### Estratto selezionato
**********

Il metodo Kominsky, un allestimento dei rapporti umani
Circa un anno fa su Netflix è stato rilasciato Il metodo Kominsky di Chuck Lorre (per intenderci, il creatore di The Big Bang Theory). In sordina si potrebbe dire, solo per poco: difatti stravince i Golden Globe 2019 e riceve un’accoglienza positiva sia dal pubblico sia dalla critica. Noi di Birdmen l’abbiamo inserita tra le migliori serie del 2018.
Tra prima e seconda stagione
Nella recensione alla prima stagione, si è sottolineato come la stella binaria della serie fosse solo ed esclusivamente la coppia Sandy Kominsky-Norman Newlander (Michael Douglas e Alan Arkin), in virtù soprattutto del fulcro-tema portante della morte di Eileen Newlander e, coerentemente, della malattia, e quindi dell’aging, dell’invecchiamento. E le figure secondarie rimanessero in periferia della narrazione:
Se lo scioglimento di questi due nodi, della morte e della malattia, è il nucleo centrale, non si può dire esista un esterno, una perifericità nella serie. Sebbene la figlia di Norman, Phoebe, sia Lisa Edelstein, la Caddy di Dr. House, il suo ruolo è minimo, assolutamente ancillare, occasionalmente utile per qualche escursione del duetto comico-tragico. E così le altre due figure femminili, veri e propri satelliti artificiali: Lisa (Nancy Travis) e Mindy Kominsky (Sarah Baker) hanno funzioni correttive nei confronti dei protagonisti, al massimo sono anche qui piccoli congegni narrativi, che con poche parole, una rivelazione, un gesto, piegano la monotonia (la ripetitività e la quotidianità) della trama.
Cosa cambia: il filo decentrato
In realtà, molte cose cambiano, solo in parte imprevedibilmente. In questa seconda stagione il “superamento” (una presa di consapevolezza) del trauma ha creato uno vuoto narrativo importante, per cui, soprattutto all’inizio, si ha l’impressione di un filo decentrato, di una pacatezza nuova, di un racconto normale, più aderente alla piattezza della vita “reale”. Soprattutto, se è vero che l’invecchiamento e la malattia rimangono al centro (concentrando sul tema i migliori momenti comici), a contendere il podio c’è il tema delle relazioni, sentimentali o parentali: per questo motivo, le figure “subalterne” Phoebe e Mindy, figlie rispettivamente di Norman e Sandy, conquistano la ribalta.

**********

### Compiti da svolgere
1. Secondo l'articolo su Il metodo Kominsky, quali premi vince la serie?
2. Ripeti fedelmente il passo dell'articolo su Il metodo Kominsky che comincia con "Cosa cambia: il" e finisce con "conquistano la ribalta.".
3. Prosegui l'articolo su Il metodo Kominsky partendo subito dopo la sua ultima frase.
L'elenco che segue non ha alcun legame con l'articolo su Il metodo Kominsky.

### Dati da esaminare

**********

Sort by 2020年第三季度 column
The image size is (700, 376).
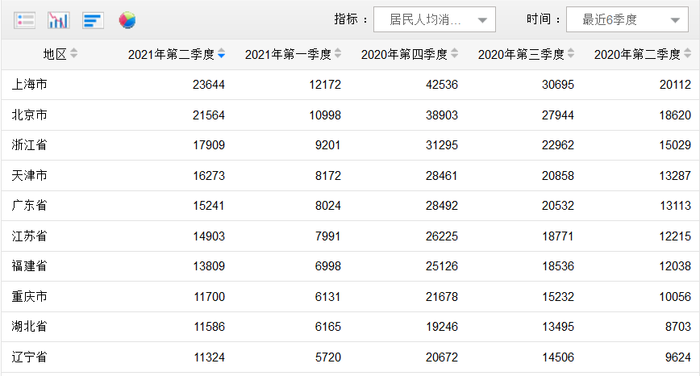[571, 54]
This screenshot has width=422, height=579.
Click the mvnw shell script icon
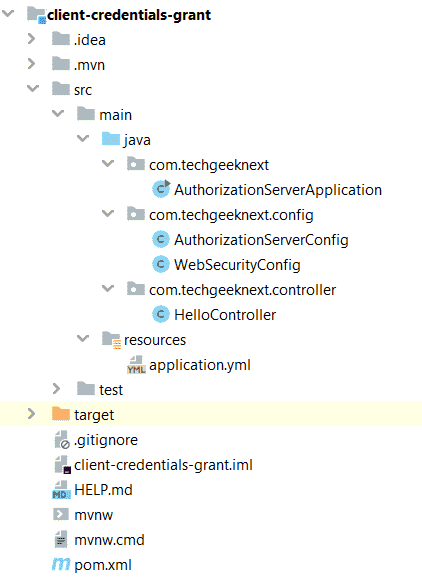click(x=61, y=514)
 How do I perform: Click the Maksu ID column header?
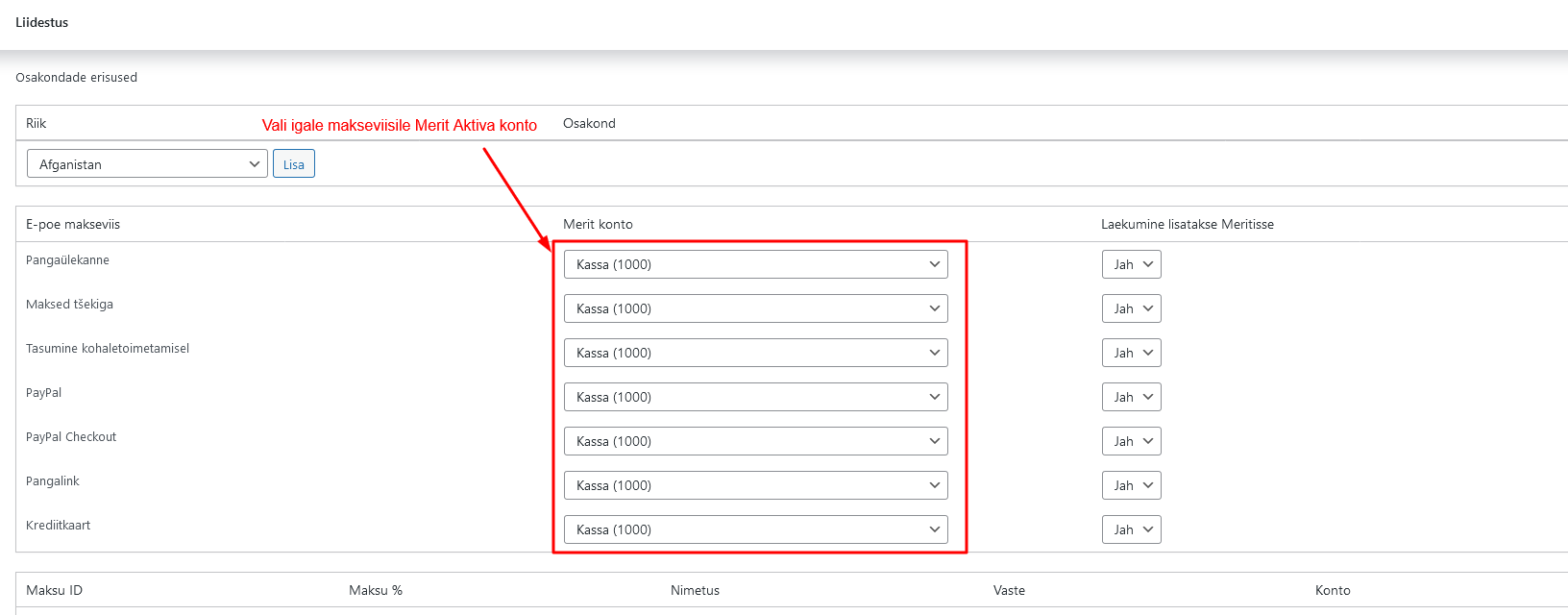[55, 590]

**********

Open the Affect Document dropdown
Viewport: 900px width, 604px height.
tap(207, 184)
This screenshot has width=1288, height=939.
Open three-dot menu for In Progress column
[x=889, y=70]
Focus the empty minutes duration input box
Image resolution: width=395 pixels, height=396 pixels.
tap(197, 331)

**********

### Risposte scritte
1. I Golden Globe 2019.

2.
Cosa cambia: il filo decentrato
In realtà, molte cose cambiano, solo in parte imprevedibilmente. In questa seconda stagione il “superamento” (una presa di consapevolezza) del trauma ha creato uno vuoto narrativo importante, per cui, soprattutto all’inizio, si ha l’impressione di un filo decentrato, di una pacatezza nuova, di un racconto normale, più aderente alla piattezza della vita “reale”. Soprattutto, se è vero che l’invecchiamento e la malattia rimangono al centro (concentrando sul tema i migliori momenti comici), a contendere il podio c’è il tema delle relazioni, sentimentali o parentali: per questo motivo, le figure “subalterne” Phoebe e Mindy, figlie rispettivamente di Norman e Sandy, conquistano la ribalta.

3.
Phoebe
[Spoiler] Phoebe è impegnata nella riconciliazione col padre Norman e con la madre Eileen, che si presentifica a entrambi e con fare quasi magico ne influenza (sempre come proiezione psicologica) le azioni, per quanto possibile. Norman si rende disponibile alla riconciliazione, però, soprattutto per l’intervento di Madelyn (Jane Seymour), vecchia-nuova fiamma.
Mindy
[Spoiler] Mindy ha un compagno, Martin (un Paul Reiser impegnato anche in Stranger Things) della stessa età del padre. Il cortocircuito è totale, poiché mette in campo anche una certa vulgata ipocrisia nei rapporti: nella società americana un uomo anziano che si relaziona con una donna giovane è accettato, il contrario è pregiudiziosamente contestato o comunque ritenuto anormale. Cortocircuito totale, certo, ma utile alla rimessa in carreggiata. Il personaggio di Lisa, a conclusione, è quello ancora meno approfondito.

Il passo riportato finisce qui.